The virgate (Medieval Latin: virgāta) or yardland (Middle English: yardland ) was a unit of land area measurement used in medieval England, typically outside the Danelaw, and was held to be the amount of land that a team of two oxen could plough in a single annual season. It was equivalent to a quarter of a hide, so was nominally thirty acres.[1] A ‘virgater’ would thus be a peasant who occupied or worked this area of land, and a ‘half virgater’ would be a person who occupied or worked about 15 acres (61,000 m2).
The Danelaw equivalent of a virgate was two oxgangs, or ‘bovates’:[2] as these names imply, the oxgang or bovate was considered to represent the amount of land that could be worked in a single annual season by a single ox, and therefore equated to half a virgate. As such, the oxgang represented a parallel division of the carucate. Accordingly, a 'bovater' is the Danelaw equivalent of a half virgater.

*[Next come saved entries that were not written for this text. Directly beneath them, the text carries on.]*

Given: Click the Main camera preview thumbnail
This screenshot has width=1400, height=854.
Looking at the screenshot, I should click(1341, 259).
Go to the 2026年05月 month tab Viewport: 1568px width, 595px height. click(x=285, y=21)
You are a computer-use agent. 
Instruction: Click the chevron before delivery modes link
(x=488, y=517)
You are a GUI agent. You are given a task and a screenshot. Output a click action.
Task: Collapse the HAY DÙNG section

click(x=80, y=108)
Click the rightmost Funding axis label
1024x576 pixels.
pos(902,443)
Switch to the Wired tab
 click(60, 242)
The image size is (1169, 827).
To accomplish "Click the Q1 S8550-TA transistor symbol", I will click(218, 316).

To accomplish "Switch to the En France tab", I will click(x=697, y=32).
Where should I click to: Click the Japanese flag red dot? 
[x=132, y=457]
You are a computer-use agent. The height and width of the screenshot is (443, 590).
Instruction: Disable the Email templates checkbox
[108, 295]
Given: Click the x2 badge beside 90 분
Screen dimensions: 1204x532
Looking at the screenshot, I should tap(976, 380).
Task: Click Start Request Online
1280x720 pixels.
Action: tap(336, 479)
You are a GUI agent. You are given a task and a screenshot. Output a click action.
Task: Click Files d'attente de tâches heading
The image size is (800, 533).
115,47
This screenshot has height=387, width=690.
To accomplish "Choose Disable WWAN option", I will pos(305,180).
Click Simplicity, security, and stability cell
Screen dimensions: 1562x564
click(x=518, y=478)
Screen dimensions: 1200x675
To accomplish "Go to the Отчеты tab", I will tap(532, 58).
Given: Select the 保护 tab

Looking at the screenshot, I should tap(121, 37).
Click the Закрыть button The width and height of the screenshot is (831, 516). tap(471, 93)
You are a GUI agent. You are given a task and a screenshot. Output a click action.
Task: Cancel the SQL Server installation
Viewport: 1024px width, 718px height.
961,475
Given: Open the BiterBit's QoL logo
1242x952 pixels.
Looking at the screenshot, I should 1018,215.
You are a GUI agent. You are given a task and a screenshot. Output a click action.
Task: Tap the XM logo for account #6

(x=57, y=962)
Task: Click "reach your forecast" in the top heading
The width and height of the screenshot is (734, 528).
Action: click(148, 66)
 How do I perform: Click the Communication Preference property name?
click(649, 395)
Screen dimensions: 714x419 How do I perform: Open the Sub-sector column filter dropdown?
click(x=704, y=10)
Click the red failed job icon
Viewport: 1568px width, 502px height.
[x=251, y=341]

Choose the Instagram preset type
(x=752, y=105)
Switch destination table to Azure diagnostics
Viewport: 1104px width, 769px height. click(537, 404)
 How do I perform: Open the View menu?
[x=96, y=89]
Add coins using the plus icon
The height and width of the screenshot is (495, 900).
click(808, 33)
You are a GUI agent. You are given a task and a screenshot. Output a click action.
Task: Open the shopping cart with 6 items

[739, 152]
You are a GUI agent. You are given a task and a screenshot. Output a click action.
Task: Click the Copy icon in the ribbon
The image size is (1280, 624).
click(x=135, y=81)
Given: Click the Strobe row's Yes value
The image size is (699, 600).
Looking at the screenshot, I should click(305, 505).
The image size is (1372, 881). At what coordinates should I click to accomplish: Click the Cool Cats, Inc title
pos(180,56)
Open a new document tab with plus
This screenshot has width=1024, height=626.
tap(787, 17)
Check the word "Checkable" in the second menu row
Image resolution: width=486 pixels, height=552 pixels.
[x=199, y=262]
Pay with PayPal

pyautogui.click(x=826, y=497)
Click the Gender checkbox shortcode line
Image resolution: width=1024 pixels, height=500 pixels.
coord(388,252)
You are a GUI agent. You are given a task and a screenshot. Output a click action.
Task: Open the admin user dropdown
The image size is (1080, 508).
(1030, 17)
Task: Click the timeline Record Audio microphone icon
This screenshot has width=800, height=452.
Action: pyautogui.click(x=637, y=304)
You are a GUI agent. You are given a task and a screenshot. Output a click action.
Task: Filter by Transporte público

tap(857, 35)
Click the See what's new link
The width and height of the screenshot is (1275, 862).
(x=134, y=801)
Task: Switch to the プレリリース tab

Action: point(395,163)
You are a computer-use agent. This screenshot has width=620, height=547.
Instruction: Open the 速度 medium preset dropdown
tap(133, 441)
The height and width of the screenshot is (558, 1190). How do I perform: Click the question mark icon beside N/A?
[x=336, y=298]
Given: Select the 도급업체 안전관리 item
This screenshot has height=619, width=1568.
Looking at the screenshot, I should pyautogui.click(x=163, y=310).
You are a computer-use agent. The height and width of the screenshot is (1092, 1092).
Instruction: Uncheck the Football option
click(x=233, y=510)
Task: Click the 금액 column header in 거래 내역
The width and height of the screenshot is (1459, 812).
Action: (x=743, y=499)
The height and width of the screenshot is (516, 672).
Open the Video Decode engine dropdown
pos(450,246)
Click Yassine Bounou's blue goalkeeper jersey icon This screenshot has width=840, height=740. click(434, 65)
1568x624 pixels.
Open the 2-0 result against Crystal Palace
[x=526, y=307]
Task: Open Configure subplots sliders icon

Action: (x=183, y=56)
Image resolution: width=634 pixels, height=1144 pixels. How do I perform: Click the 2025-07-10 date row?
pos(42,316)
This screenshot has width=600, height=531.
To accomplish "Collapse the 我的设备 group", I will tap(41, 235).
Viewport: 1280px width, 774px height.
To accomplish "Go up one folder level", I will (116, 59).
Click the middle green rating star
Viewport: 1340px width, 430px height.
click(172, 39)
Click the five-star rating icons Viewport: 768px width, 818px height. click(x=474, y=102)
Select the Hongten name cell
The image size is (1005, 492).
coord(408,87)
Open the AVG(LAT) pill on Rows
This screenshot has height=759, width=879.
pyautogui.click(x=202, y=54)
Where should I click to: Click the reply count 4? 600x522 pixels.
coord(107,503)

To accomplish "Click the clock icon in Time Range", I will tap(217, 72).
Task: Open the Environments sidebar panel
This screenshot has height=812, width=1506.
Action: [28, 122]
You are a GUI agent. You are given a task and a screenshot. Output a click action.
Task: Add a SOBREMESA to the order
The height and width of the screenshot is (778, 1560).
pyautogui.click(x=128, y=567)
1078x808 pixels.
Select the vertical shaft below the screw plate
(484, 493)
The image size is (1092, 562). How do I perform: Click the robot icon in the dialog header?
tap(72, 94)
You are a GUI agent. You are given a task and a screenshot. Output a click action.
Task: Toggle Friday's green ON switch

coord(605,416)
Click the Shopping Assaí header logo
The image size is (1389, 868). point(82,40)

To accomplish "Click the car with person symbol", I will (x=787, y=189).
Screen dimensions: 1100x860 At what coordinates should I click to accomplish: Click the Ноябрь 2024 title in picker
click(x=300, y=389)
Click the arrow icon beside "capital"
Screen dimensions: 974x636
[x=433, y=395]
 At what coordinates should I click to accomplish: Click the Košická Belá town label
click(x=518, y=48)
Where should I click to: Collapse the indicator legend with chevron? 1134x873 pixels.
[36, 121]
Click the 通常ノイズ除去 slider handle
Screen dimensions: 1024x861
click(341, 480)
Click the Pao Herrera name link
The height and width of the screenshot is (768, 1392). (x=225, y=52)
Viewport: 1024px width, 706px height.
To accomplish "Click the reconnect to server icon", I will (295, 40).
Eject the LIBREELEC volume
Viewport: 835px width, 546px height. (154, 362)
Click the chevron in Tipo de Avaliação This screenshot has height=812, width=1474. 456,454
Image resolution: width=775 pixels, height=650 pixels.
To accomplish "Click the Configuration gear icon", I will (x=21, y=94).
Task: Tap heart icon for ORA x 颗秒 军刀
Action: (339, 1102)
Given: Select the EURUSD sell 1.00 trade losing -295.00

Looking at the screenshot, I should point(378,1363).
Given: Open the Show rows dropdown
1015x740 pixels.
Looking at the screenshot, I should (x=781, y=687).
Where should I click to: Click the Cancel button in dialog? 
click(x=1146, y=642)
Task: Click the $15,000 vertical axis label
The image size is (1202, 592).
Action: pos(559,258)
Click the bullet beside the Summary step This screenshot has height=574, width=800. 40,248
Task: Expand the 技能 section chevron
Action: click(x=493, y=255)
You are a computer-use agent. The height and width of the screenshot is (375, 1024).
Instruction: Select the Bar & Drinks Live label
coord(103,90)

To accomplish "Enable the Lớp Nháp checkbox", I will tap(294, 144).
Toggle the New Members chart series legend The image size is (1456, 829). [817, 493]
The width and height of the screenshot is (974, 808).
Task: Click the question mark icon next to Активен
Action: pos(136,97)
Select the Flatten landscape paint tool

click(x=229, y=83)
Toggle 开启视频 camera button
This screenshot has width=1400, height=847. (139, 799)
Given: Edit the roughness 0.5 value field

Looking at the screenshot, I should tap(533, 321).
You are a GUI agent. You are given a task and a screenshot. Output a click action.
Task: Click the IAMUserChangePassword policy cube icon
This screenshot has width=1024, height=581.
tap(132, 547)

‘Virgate’ is an anglicisation of the Medieval Latin virgata. In some parts of England it was divided into four nooks (Middle English: noke ; Medieval Latin: noca).[3] Nooks were occasionally further divided into a farundel (Middle English: ferthendel ; Old English: fēorþan dǣl, "fourth deal, fourth share").[4]
[edit] References
- ^ D. Hey ed., Oxford Companion to Local and Family History (Oxford University Press, Oxford, 1996), 476.
- ^ Stephen Friar, Batsford Companion to Local History (Batsford, London 1991), 270.
- ^ "Noca - nook (measure of land)" R. W. Latham, Revised Mediaval Latin Word-list (Oxford University Press, London: for British Academy 1965), 312.
- ^ Bosworth, Joseph; T. Northcote Toller (1882). An Anglo-Saxon Dictionary. Oxford University Press. p. 281. http://books.google.com/books?id=oXlii1KgDngC&printsec=frontcover&source=gbs_v2_summary_r&cad=0#v=onepage&q=&f=false.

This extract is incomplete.